- _Brief_: Return the data that follows exactly, with each line intact.

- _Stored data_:
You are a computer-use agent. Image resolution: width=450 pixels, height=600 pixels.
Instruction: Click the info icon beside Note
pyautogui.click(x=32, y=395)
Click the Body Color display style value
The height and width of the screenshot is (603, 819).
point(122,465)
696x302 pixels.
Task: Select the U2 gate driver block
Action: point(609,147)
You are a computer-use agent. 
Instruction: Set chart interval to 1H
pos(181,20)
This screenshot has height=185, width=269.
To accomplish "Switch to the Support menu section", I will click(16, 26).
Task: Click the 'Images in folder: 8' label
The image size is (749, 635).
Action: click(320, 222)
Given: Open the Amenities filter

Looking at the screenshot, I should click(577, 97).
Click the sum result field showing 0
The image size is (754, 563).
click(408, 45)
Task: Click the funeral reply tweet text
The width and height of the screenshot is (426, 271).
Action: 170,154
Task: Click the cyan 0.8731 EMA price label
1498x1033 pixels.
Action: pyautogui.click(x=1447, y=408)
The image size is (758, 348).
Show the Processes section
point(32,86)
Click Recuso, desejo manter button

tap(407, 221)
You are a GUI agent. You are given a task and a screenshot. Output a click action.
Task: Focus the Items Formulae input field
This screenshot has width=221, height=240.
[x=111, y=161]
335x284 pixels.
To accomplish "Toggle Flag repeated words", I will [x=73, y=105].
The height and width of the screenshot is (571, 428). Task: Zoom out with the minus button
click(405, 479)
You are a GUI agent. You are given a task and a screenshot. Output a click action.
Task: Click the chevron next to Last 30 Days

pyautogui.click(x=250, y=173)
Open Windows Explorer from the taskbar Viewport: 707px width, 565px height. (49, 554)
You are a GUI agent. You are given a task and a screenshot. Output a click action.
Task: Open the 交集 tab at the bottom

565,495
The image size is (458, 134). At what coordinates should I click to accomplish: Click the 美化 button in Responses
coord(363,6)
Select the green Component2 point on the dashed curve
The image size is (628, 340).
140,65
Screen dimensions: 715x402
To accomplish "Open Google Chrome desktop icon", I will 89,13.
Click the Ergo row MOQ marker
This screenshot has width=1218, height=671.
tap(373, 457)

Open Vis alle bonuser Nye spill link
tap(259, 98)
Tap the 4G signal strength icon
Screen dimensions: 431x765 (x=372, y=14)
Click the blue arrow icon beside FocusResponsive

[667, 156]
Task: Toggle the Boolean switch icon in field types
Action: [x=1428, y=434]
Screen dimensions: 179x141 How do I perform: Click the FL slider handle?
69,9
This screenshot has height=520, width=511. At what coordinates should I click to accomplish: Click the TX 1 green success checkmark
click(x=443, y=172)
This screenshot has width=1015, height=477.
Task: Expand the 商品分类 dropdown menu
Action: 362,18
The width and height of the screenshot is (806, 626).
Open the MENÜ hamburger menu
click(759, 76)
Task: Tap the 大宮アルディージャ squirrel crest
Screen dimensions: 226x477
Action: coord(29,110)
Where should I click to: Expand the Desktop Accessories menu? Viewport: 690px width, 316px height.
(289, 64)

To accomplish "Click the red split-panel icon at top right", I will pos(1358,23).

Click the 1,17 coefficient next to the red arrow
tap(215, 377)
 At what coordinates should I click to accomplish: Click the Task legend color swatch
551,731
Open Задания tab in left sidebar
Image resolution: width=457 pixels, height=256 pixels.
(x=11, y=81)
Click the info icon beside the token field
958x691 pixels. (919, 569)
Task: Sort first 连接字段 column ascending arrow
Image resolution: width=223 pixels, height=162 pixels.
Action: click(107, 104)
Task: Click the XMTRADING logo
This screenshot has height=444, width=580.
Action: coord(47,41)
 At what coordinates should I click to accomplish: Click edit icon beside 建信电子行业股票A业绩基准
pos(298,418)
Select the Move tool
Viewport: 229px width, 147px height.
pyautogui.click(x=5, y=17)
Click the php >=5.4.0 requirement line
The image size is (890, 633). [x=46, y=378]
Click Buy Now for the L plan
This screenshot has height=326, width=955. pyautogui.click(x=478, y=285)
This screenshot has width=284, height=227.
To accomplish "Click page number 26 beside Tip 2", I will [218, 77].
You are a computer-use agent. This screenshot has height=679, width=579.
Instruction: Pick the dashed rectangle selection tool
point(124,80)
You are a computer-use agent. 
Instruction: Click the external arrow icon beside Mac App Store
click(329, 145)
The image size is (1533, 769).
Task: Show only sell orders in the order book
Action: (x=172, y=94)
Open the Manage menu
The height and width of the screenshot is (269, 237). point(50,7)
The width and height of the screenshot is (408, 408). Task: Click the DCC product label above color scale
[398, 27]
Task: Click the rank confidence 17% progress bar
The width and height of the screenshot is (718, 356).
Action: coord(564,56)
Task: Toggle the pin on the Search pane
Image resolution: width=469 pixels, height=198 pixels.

- _Solution for this task_:
You are a computer-use agent. Image resolution: width=450 pixels, height=600 pixels.
Instruction: Click the info icon beside Note
pyautogui.click(x=32, y=395)
Click the Body Color display style value
The height and width of the screenshot is (603, 819).
point(122,465)
696x302 pixels.
Task: Select the U2 gate driver block
Action: point(609,147)
You are a computer-use agent. 
Instruction: Set chart interval to 1H
pos(181,20)
This screenshot has height=185, width=269.
To accomplish "Switch to the Support menu section", I will click(16, 26).
Task: Click the 'Images in folder: 8' label
The image size is (749, 635).
Action: click(320, 222)
Given: Open the Amenities filter

Looking at the screenshot, I should click(577, 97).
Click the sum result field showing 0
The image size is (754, 563).
click(408, 45)
Task: Click the funeral reply tweet text
The width and height of the screenshot is (426, 271).
Action: 170,154
Task: Click the cyan 0.8731 EMA price label
1498x1033 pixels.
Action: pyautogui.click(x=1447, y=408)
The image size is (758, 348).
Show the Processes section
point(32,86)
Click Recuso, desejo manter button

tap(407, 221)
You are a GUI agent. You are given a task and a screenshot. Output a click action.
Task: Focus the Items Formulae input field
This screenshot has width=221, height=240.
[x=111, y=161]
335x284 pixels.
To accomplish "Toggle Flag repeated words", I will [x=73, y=105].
The height and width of the screenshot is (571, 428). Task: Zoom out with the minus button
click(405, 479)
You are a GUI agent. You are given a task and a screenshot. Output a click action.
Task: Click the chevron next to Last 30 Days

pyautogui.click(x=250, y=173)
Open Windows Explorer from the taskbar Viewport: 707px width, 565px height. (49, 554)
You are a GUI agent. You are given a task and a screenshot. Output a click action.
Task: Open the 交集 tab at the bottom

565,495
The image size is (458, 134). At what coordinates should I click to accomplish: Click the 美化 button in Responses
coord(363,6)
Select the green Component2 point on the dashed curve
The image size is (628, 340).
140,65
Screen dimensions: 715x402
To accomplish "Open Google Chrome desktop icon", I will 89,13.
Click the Ergo row MOQ marker
This screenshot has width=1218, height=671.
tap(373, 457)

Open Vis alle bonuser Nye spill link
tap(259, 98)
Tap the 4G signal strength icon
Screen dimensions: 431x765 (x=372, y=14)
Click the blue arrow icon beside FocusResponsive

[667, 156]
Task: Toggle the Boolean switch icon in field types
Action: [x=1428, y=434]
Screen dimensions: 179x141 How do I perform: Click the FL slider handle?
69,9
This screenshot has height=520, width=511. At what coordinates should I click to accomplish: Click the TX 1 green success checkmark
click(x=443, y=172)
This screenshot has width=1015, height=477.
Task: Expand the 商品分类 dropdown menu
Action: 362,18
The width and height of the screenshot is (806, 626).
Open the MENÜ hamburger menu
click(759, 76)
Task: Tap the 大宮アルディージャ squirrel crest
Screen dimensions: 226x477
Action: coord(29,110)
Where should I click to: Expand the Desktop Accessories menu? Viewport: 690px width, 316px height.
(289, 64)

To accomplish "Click the red split-panel icon at top right", I will pos(1358,23).

Click the 1,17 coefficient next to the red arrow
tap(215, 377)
 At what coordinates should I click to accomplish: Click the Task legend color swatch
551,731
Open Задания tab in left sidebar
Image resolution: width=457 pixels, height=256 pixels.
(x=11, y=81)
Click the info icon beside the token field
958x691 pixels. (919, 569)
Task: Sort first 连接字段 column ascending arrow
Image resolution: width=223 pixels, height=162 pixels.
Action: click(107, 104)
Task: Click the XMTRADING logo
This screenshot has height=444, width=580.
Action: coord(47,41)
 At what coordinates should I click to accomplish: Click edit icon beside 建信电子行业股票A业绩基准
pos(298,418)
Select the Move tool
Viewport: 229px width, 147px height.
pyautogui.click(x=5, y=17)
Click the php >=5.4.0 requirement line
The image size is (890, 633). [x=46, y=378]
Click Buy Now for the L plan
This screenshot has height=326, width=955. pyautogui.click(x=478, y=285)
This screenshot has width=284, height=227.
To accomplish "Click page number 26 beside Tip 2", I will [218, 77].
You are a computer-use agent. This screenshot has height=679, width=579.
Instruction: Pick the dashed rectangle selection tool
point(124,80)
You are a computer-use agent. 
Instruction: Click the external arrow icon beside Mac App Store
click(329, 145)
The image size is (1533, 769).
Task: Show only sell orders in the order book
Action: (x=172, y=94)
Open the Manage menu
The height and width of the screenshot is (269, 237). point(50,7)
The width and height of the screenshot is (408, 408). Task: Click the DCC product label above color scale
[398, 27]
Task: Click the rank confidence 17% progress bar
The width and height of the screenshot is (718, 356).
Action: coord(564,56)
Task: Toggle the pin on the Search pane
Image resolution: width=469 pixels, height=198 pixels.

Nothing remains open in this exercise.